Scale limit at 1.2B: The largest model tested was 1.2B; it remains unverified if Q-K=V is still the sweet spot for 70B+ models where K-V coupling effects might be amplified.
Insufficient validation on long context: Most experiments used ~2K context. Although Q-K=V is more valuable at 100K context, whether the attention patterns remain well-behaved was not fully tested.
Incomplete comparison with MLA: While MLA is noted to use compressed latents, which is not equivalent to the hard equality of Q-K=V, a direct quality-efficiency Pareto comparison was not provided.
(X)+ variants limited to non-causal: Causal LMs already enforce asymmetry, so (X)+ is not applicable. However, its potential for acceleration in prefix/non-causal blocks (like system prompt prefixes) remains unexplored.
Modern architectural differences: Standard Transformers were used. The performance of Q-K=V in modern settings with SwiGLU, RMSNorm, or RoPE (as seen in Llama/Mistral) requires further validation.
Large-scale training stability: While stable at 300M/1.2B, there is no data on whether K-V coupling causes training instability at 7B/30B scales.
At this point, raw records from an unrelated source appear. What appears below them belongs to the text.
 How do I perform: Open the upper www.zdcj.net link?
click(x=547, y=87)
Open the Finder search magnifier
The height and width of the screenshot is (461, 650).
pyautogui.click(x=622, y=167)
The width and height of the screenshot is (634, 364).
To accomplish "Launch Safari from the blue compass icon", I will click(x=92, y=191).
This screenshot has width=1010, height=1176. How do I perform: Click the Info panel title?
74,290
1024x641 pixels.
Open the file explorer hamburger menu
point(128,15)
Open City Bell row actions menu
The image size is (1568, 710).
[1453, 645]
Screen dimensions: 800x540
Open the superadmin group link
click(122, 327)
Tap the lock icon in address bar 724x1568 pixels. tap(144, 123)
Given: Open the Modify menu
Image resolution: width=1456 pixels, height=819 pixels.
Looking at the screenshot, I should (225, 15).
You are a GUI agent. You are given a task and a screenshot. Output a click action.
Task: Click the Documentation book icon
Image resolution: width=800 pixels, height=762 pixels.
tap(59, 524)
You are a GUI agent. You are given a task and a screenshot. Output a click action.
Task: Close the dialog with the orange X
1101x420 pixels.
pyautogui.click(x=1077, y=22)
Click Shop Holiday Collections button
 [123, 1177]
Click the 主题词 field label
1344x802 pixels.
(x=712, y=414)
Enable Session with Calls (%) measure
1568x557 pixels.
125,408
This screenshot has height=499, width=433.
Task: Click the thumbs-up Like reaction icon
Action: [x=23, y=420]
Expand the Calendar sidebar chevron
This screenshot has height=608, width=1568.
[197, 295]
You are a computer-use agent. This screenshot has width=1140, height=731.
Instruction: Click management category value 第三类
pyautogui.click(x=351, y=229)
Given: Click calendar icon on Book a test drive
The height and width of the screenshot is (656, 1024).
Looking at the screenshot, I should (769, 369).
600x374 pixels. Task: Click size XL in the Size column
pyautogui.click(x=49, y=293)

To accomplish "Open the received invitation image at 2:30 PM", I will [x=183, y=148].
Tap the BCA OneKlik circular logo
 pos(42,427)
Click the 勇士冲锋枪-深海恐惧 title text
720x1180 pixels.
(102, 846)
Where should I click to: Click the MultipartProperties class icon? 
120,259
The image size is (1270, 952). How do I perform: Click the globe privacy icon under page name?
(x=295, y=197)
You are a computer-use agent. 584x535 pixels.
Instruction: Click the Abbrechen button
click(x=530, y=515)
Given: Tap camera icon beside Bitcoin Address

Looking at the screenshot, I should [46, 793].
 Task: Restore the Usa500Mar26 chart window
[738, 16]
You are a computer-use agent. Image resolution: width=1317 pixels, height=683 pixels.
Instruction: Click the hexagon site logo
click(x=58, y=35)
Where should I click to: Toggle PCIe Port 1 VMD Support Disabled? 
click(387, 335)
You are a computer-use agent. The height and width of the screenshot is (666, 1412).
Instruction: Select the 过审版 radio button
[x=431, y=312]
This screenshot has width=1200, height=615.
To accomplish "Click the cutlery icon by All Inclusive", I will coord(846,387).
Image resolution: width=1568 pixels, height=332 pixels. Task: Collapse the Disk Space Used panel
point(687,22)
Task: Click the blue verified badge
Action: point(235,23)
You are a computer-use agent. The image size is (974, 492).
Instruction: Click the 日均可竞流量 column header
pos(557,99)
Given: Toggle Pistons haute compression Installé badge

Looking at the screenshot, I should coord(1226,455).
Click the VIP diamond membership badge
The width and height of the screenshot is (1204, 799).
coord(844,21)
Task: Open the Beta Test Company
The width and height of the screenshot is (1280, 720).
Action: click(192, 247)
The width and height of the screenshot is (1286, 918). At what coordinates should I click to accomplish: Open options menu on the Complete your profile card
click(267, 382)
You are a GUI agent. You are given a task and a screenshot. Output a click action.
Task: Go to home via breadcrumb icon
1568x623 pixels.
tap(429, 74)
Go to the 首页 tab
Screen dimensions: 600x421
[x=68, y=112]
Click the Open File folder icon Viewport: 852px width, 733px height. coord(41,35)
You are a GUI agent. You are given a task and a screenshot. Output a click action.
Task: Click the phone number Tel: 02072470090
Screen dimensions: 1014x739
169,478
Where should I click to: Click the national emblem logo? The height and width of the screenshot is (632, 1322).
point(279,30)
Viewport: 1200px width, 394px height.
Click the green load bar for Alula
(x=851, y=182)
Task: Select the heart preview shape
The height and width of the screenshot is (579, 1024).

vs MLA (DeepSeek-V2): MLA uses compressed latent vectors for small cache but expands at inference; Q-K=V uses hard equality for a simpler approach without expansion, though with potentially less expressivity.
vs GQA / MQA (Ainslie 2023, Shazeer 2019): Head sharing is an orthogonal axis; this paper proves Q-K=V + GQA/MQA are additive.
vs Linear Attention / Performer / Linformer: Sub-quadratic complexity reductions often sacrifice attention flexibility; Q-K=V maintains the attention mechanism while reducing cache.
vs Weight Tying (Press & Wolf 2017): Extends the classic input/output embedding weight tying to attention projections.
vs Borji 2023: This paper act as a follow-up and scale-up of the lead author's previous work.
Insights: (1) There are unexplored weight tying dimensions in Transformer architectures; (2) Projection sharing and head sharing should be combined; (3) Decisions on symmetric vs asymmetric attention should be based on the task modality (sequential vs non-causal).

Rating¶

Novelty: ⭐⭐⭐⭐ Systematic inquiry + mechanistic explanation are strong methodological contributions.
Experimental Thoroughness: ⭐⭐⭐⭐ 12 tasks across 3 domains + dual scale (300M/1.2B) + GQA/MQA analysis; lacks 7B+ scale and long-context validation.
Writing Quality: ⭐⭐⭐⭐⭐ Pareto frontiers are clear, taxonomy is organized, and the decision tree is highly readable for engineers.
Value: ⭐⭐⭐⭐⭐ Directly addresses KV cache bottlenecks for LLM deployment (50%-97% reduction) and is compatible with industry standards like GQA/MQA.